11.3538 · Motion · 2011-06-15
Département de l'intérieur
Liquidé
Wortlaut
Le Conseil fédéral est chargé de créer la base légale nécessaire à l'instauration d'un étiquetage nutritionnel obligatoire des denrées alimentaires. Les efforts déployés à cet égard par l'UE en vue de l'uniformisation de l'étiquetage nutritionnel seront pris en compte.
Begründung
Dans le cadre du Programme national alimentation et activité physique (PNAAP), l'Office fédéral de la santé publique a chargé la Société suisse de nutrition (SSN) de mettre au point un label pour les denrées alimentaires, qui soit uniforme, simple et compréhensible. Ce processus laborieux et coûteux a dû être interrompu en automne 2010, notamment parce que les acteurs économiques n'étaient pas prêts à soutenir l'instauration du "label choix santé" ("Healthy Choice Label").

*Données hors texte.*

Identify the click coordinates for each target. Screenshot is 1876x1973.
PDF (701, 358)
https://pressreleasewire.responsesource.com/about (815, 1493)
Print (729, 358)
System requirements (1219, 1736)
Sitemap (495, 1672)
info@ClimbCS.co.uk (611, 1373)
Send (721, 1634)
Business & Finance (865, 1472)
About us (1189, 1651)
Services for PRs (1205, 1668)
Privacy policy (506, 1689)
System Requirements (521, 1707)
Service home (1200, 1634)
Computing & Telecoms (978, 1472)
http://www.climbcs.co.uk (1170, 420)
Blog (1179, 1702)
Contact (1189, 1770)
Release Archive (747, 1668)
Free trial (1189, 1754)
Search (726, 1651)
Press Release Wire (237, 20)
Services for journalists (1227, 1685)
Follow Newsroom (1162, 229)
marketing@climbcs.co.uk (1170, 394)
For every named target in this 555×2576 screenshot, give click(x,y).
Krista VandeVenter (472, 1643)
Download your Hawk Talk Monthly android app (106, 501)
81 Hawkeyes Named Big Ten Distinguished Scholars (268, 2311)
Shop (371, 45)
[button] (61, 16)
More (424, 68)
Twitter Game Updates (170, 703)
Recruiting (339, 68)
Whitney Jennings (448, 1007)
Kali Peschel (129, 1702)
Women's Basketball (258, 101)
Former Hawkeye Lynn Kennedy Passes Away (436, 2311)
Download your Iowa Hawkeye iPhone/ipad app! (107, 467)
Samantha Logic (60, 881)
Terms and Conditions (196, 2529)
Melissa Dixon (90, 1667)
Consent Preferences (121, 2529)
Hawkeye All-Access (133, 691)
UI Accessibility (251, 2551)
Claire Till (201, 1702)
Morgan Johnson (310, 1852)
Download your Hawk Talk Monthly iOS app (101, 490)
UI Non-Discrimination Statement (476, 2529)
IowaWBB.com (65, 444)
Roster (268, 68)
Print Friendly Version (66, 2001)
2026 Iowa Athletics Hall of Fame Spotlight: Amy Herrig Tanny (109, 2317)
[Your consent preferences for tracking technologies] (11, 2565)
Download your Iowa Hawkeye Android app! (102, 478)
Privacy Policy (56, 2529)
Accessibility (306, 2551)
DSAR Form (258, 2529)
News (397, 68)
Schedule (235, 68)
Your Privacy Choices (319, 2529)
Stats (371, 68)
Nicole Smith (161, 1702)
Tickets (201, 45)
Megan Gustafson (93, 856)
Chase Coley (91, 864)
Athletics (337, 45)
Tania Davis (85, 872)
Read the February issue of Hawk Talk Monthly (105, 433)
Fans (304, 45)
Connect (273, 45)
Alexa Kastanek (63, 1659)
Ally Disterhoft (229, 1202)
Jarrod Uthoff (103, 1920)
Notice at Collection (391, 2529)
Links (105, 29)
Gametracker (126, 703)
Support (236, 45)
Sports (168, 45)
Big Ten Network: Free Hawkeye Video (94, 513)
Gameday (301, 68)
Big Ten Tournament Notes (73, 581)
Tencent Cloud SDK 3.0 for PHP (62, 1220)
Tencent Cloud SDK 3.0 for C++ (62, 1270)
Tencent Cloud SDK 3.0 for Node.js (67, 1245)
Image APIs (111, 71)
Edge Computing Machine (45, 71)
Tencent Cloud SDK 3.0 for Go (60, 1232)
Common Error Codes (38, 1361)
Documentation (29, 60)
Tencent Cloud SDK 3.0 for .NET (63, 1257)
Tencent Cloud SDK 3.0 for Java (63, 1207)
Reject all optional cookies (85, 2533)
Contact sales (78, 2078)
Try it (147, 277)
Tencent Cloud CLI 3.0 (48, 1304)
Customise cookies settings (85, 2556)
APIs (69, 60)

Une étude de la SSN menée en parallèle auprès des consommateurs a montré que tous les étiquetages testés sont en mesure d'aider les consommateurs à faire un choix sain, mais qu'ils ont tous leurs limites.
Les résultats obtenus et les expériences faites dans le cadre du projet PNAAP ont montré très clairement les limites des étiquetages établis sur une base volontaire : pour réaliser des étiquetages utiles, compréhensibles et bien lisibles, et donc importants pour la prévention et la promotion de la santé, il faut disposer d'une base légale contraignante et ne pas se contenter de promesses faites à titre volontaire et de compromis.
Dans l'UE, les limites des étiquetages réalisés sur une base volontaire ont aussi été perçues. Le Règlement du Parlement européen concernant l'information des consommateurs sur les denrées alimentaires vise à instaurer un étiquetage uniforme au niveau européen, qui implique aussi la mention obligatoire des valeurs nutritives. En outre, les emballages devront aussi mentionner les caractéristiques nutritionnelles, et les informations devront être facilement compréhensibles.
Au lieu d'attendre les décisions de l'UE en la matière, la Suisse devrait agir et instaurer un système aidant le consommateur à choisir des denrées alimentaires saines. Une autre possibilité consisterait à mettre en place le modèle industriel d'étiquetage GDA, qui prévoit des étiquettes dont la couleur de fond est verte, orange ou rouge selon la teneur en énergie, sucres, lipides, graisses saturées et sodium.
Antrag des Bundesrates
Le Conseil fédéral propose d'accepter la motion.
Stellungnahme des Bundesrates
L'actuelle loi sur les denrées alimentaires fournit déjà les bases pour harmoniser les dispositions suisses sur l'étiquetage avec celles de l'UE. En l'espèce, rien ne s'oppose à la transposition dans le droit suisse de la nouvelle législation européenne sur l'étiquetage nutritionnel obligatoire. Ceci d'autant plus que l'art. 4, al. 1, de la loi fédérale du 6 octobre 1995 sur les entraves techniques au commerce (RS 946.51) exige que les prescriptions techniques ne doivent pas engendrer d'entraves au commerce et doivent être compatibles avec celles des principaux partenaires commerciaux de la Suisse.
Le 6 juillet 2011, le Parlement européen a adopté le règlement concernant l'information des consommateurs, rendant obligatoire l'étiquetage nutritionnel des denrées alimentaires. Celui-ci devra nécessairement préciser la valeur énergétique ainsi que la quantité de graisses, d'acides gras saturés, de glucides, de sucres, de protéines et de sel, exprimées pour 100 grammes ou 100 millilitres. Le Conseil de l'UE doit encore confirmer formellement le règlement, qui devrait entrer en vigueur à la fin 2011. Dès que le texte définitif sera disponible, son applicabilité sera examinée au cours d'une procédure ordinaire. Il faudra alors déterminer si en plus de l'étiquetage de la valeur nutritive, d'autres dispositions du nouveau règlement de l'UE doivent être transposées dans le droit suisse. Il faut cependant renoncer à une réglementation spéciale suisse, tel que l'étiquetage dit des feux de signalisation, comme le propose l'auteur de la motion. Le Conseil fédéral prévoit de mettre en vigueur les éventuelles nouvelles dispositions, si possible, en même temps que la législation européenne.
Le Conseil fédéral propose d'accepter la motion.